Longtime Duk’s manager Carol Chavez poses for a photo during the lunch rush on Nov. 8, 2023 Credit: Quinn Myers/Block Club Chicago

Since Chavez announced the news over the weekend, Duk’s has been slammed with customers coming by for what could be their final fix before any changes take place, she said.

During the lunch hour Wednesday, that included Mario Gonzalez and Nicole Redisi, who drove in all the way from suburban Romeoville. The couple said they often ate at the West Town Duk’s while growing up nearby. They would hang out in the old game room, which used to be in the back of the restaurant.

“We saw that they were closing on Facebook. We come back all the time, but this was the main reason. We wanted to do it one more time,” Redisi said.

Gonzalez’s mom, Alicia Gomez, who went by “Leacha,” managed three other Duk’s locations in the ’70s and ’80s, he said.

“We grew up in all the Duk’s,” said Gonzalez, who put in an order for a double bacon cheeseburger on onion bread with grilled onions and mayonnaise.

“It’s going to be missed. I have a lot of memories here.”

The menu at Duk’s Red Hots, 636 N. Ashland Ave., in West Town Credit: Quinn Myers/Block Club Chicago

News of the rebrand comes a few months after Duk’s was featured in a popular Instagram video produced by Vienna Beef, which plays on a viral meme format poking fun at Wes Anderson’s distinct directing style.

Chavez and the hot dog stand’s retro ads and storefront are featured throughout the video, titled “The Royal Tenenbeefs.”

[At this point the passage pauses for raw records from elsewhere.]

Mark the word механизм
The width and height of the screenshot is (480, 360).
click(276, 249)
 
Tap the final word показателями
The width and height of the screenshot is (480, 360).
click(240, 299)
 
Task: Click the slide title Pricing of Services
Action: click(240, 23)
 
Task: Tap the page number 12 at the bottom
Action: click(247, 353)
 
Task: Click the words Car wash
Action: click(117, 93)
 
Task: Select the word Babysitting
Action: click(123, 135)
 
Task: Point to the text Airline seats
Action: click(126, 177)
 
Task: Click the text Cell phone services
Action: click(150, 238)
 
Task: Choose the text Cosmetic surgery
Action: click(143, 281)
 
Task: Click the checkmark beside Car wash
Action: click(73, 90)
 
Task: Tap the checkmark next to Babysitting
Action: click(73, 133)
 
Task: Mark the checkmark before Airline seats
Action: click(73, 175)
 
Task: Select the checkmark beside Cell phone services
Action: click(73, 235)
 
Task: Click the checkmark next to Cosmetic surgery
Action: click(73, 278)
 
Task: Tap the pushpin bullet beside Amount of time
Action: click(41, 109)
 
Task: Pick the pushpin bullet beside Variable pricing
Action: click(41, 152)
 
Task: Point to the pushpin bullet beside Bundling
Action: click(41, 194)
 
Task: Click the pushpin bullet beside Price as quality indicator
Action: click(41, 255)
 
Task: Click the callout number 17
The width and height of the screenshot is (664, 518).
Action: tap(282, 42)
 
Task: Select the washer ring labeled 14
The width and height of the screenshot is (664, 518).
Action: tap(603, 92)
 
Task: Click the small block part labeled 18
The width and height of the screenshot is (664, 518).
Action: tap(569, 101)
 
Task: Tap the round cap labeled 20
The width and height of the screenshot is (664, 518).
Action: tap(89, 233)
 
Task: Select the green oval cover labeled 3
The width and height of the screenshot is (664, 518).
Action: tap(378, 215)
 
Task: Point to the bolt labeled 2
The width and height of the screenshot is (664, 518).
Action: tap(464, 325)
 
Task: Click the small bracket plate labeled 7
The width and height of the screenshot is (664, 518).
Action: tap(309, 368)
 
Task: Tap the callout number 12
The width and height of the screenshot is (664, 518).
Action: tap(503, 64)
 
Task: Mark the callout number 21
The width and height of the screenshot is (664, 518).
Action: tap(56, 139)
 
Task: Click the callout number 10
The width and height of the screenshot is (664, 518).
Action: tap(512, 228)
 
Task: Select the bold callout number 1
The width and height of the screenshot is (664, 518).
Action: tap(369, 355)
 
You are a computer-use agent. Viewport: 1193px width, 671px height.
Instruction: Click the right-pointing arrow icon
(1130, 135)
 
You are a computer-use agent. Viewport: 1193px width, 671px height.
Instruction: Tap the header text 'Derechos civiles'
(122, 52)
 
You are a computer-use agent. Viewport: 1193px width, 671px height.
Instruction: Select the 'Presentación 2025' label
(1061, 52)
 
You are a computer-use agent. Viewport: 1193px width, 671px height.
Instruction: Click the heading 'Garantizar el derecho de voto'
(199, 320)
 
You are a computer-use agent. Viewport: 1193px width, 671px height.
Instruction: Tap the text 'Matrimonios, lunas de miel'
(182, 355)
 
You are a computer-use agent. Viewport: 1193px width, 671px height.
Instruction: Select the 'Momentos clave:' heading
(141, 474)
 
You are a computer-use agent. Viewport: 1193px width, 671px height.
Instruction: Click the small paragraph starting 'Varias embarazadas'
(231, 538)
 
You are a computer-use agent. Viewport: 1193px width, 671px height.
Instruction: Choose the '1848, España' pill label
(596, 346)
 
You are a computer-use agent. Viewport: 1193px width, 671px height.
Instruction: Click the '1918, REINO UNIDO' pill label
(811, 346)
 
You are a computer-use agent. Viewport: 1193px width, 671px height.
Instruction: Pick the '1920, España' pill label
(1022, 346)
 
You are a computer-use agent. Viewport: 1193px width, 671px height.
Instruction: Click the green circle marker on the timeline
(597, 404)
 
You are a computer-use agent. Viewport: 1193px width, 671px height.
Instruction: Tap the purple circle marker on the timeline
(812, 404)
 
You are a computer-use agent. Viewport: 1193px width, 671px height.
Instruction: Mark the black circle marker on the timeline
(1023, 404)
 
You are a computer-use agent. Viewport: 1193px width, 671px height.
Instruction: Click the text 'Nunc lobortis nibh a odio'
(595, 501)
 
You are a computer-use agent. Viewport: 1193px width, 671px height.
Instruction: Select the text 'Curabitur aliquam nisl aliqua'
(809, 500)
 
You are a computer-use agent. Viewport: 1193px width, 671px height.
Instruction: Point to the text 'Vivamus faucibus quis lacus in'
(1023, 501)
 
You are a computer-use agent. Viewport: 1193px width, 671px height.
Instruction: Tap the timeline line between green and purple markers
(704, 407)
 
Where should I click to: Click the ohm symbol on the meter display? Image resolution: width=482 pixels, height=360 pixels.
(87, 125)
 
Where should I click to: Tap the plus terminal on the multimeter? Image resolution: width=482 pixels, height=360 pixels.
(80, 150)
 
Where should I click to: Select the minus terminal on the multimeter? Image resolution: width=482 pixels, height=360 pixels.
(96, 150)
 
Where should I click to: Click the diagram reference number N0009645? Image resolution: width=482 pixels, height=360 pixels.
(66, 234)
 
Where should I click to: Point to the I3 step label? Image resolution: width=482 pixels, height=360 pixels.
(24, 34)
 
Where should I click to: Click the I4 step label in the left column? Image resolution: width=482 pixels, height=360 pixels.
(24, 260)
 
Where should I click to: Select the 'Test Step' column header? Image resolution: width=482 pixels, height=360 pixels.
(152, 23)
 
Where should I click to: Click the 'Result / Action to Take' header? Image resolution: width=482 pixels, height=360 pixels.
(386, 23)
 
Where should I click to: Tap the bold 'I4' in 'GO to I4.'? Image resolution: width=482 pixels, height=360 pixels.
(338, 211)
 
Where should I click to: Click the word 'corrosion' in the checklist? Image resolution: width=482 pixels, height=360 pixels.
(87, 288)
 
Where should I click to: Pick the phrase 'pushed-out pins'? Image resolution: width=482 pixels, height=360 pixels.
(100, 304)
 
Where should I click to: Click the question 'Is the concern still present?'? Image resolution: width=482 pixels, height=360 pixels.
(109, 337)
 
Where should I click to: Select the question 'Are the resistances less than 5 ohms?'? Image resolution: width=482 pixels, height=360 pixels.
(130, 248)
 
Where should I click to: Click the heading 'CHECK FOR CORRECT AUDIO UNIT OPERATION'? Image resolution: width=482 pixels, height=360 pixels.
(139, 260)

Chavez said she’s worked at local businesses in the neighborhood her entire life and plans to stay on for whatever comes next.

“I’m not leaving. I live around here, so if they want to get rid of me, it’s going to be hard,” Chavez joked. “All the neighbors and all the kids and the dogs know me. The dogs come to the window to get their hot dog. So I’m not going to stop that.”